Shawshank, VA 6/13/12 (StreetBeat) -- A tale from long ago…
It can be said that the Roaring Twenties came to an end at the corner of Wall Street and Broad Street in Manhattan in late October 1929. That’s when and where the stock market began, in no uncertain terms, its epic collapse. It was the decisive decline in the stock prices that set in motion the chain of events that led to depression.
But it can also be said that it wasn’t until early May 1931, when trouble in the financial district of Vienna, Austria reverberated throughout the world economy, that the depression truly deserved to be called “Great”.
Oesterreichischekreditanstalt Kreditanstalt fur Handel und Gewerbe in Wein, (Kreditanstalt for short), was a Rothschild bank based in Vienna; it was one of the oldest and most respected banks in Austria.
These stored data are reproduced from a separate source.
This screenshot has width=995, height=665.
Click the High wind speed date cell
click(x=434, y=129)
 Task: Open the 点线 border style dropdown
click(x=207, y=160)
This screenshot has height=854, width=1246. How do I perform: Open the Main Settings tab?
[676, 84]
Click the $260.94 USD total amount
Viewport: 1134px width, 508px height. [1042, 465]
Baron Louis von Rothschild was in charge of the bank and in October 1929 he sought to shore up its balance sheet by merging with a large but crippled bank called Bodenkreditanstalt. As it turns out this was a big mistake for the Baron and the world economy was all the worse for it.
In early May 1931 Kreditanstalt was due to publish its calendar year 1930 accounting results. But they were unable to do so as scheduled because the bank’s English auditor had discovered a slew of misstatements in the accounts of the acquired bank, Bodenkreditanstalt. On May 11 the Rothschild’s bank shocked both investors and depositors when it announced that it had a 1930 year end loss of 140 million shillings; said to be the equivalent of 31.9 tons of gold, which mattered because the world’s currencies were on the gold standard; backed and valued by the shiny metal. The bank’s loss exceeded its total capitalization. A run on Kreditanstalt began immediately. On May 13 there were riots on the street in front of the failed bank as fears spread that depositor savings had vanished. Bank runs spread throughout Austria. The National Bank of Austria did not want such a large bank to collapse and loaned Kreditanstalt 152.5 million shillings in an effort to prevent that outcome. But as other banks also turned to the National Bank for help Austria was soon tapped out. They had to appeal to other countries for help. Then things got tricky.
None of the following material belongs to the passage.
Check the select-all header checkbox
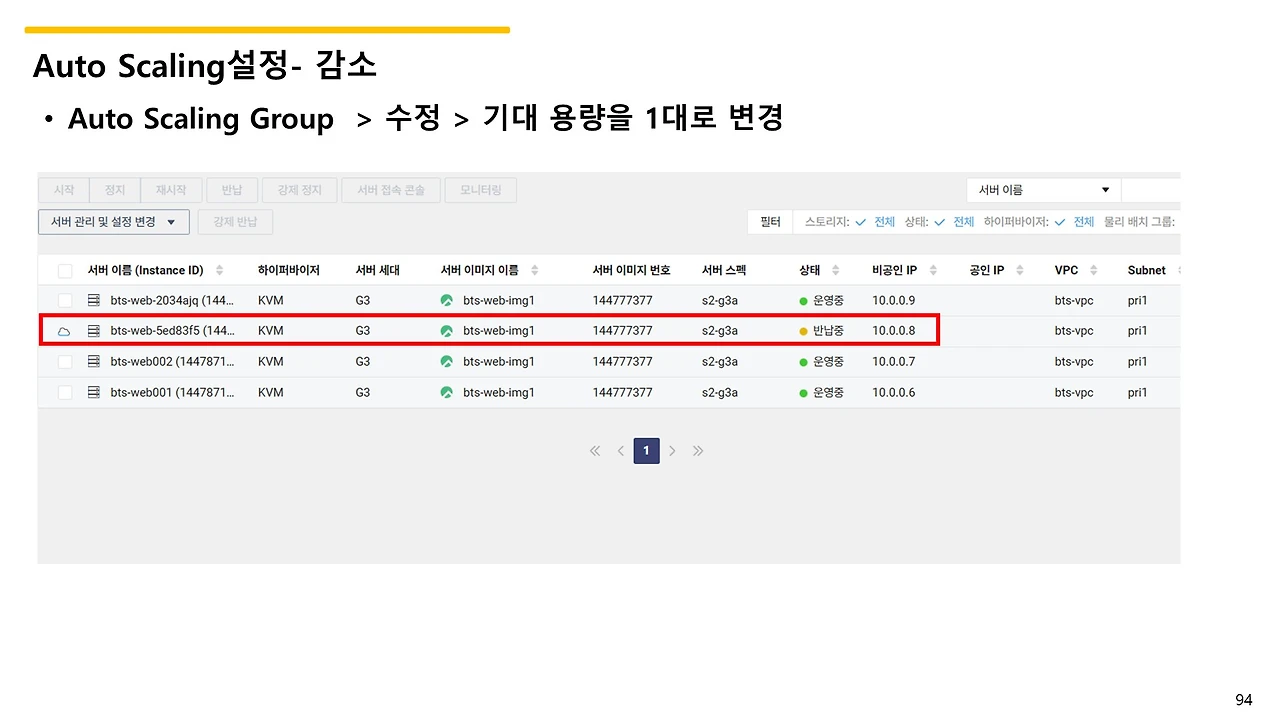The width and height of the screenshot is (1280, 720). (x=65, y=270)
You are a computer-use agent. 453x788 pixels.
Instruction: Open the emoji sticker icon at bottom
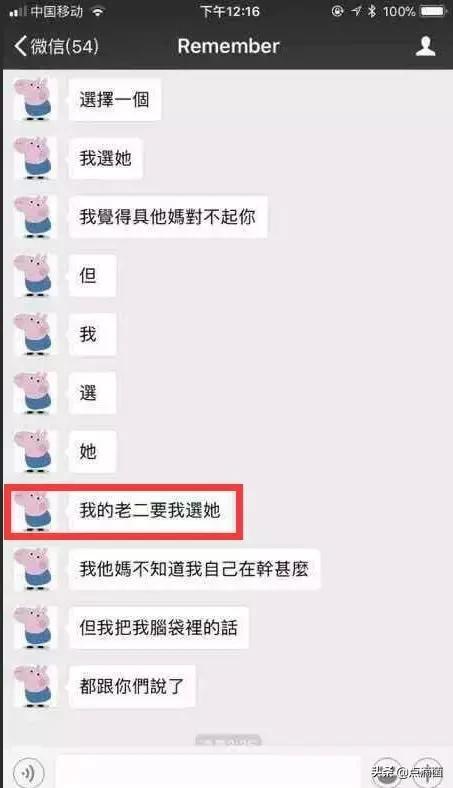click(386, 771)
France was the strongest country on the continent, but the price they set for helping out Austria, the dissolution of their customs agreement with Germany, was deemed to be too high a bar. So a loan involving the Bank for International Settlements (BIS), the Bank of England and the US Federal Reserve was put in place in an effort to keep the banking trouble from seeping outside Austria. But bank runs were already underway in Hungary and when the German Finance Minister said on June 7 that the Austrian banking crisis would spread to his country within sixty days, the bank runs immediately began there as well. The already fragile German banking sector was now under siege; foreign banks were rapidly liquidating positions and demanding immediate redemptions on its German securities.
In short order Austria had burned through all of its international loans; on June 17 they left the gold standard and defaulted on their obligations. Germany was on the ropes. On June 20 US President Hoover called upon the community of nations to institute a one year moratorium on intergovernmental payments in order to ease the pressure on Germany, whose finances were additionally strained by its war reparations. The “Moratorium Rally” boosted stock markets around the world, but only temporarily so. On July 20 a story in Time magazine noted that “Hope engendered by the Moratorium and the Moratorium Market on the world exchanges failed to find reflection in important business indicators up to last week. Important straws showed that Depression’s ill-winds were not yet blown out.”
July 20 was also the date of a conference in London to discuss the European debt crisis, US Treasury Secretary Andrew Mellon was there. Surprisingly the French, who had up till then been playing hardball, proposed that they, the British, and the Americans should lend Germany $500 million. Mellon thought the US should go along with the plan. He figured that if the US did not back the idea the French could lay the blame for any trouble at the feet of the US. But Hoover refused. Instead he inquired at the Fed, the Comptroller of the Currency and at the Bank of England, about the size of the German debt that was at risk for US and British banks; $5 billion was the answer, at a time when a billion was a lot of money. Hoover also determined that Germany and other countries in Eastern Europe were only able to make ends meet by using creative accounting techniques. Years later Hoover recalled, “It was now evident why the European crisis had been so long delayed. They had kited bills to A in order to pay B and their internal deficits. I don’t know that I have ever received a worse shock. The haunting prospect of wholesale bank failures and the necessity of saying not a word to the American people as to the cause and the danger, lest I precipitate runs on our banks, left me little sleep. The situation was no longer one of helping foreign countries to the indirect benefit of everybody. It was now a question of saving ourselves.” Lending more money was not the solution, thought the President. The French insisted, Secretary Mellon prodded, and a group of New York bankers complained, that the President should loan Germany the money. But Hoover was said to be determined not to make the American taxpayer pay for the mistakes of the bankers. Maybe he thought the moratorium would hold back the tide, or maybe he just miscalculated, but whatever the case, the die had been cast.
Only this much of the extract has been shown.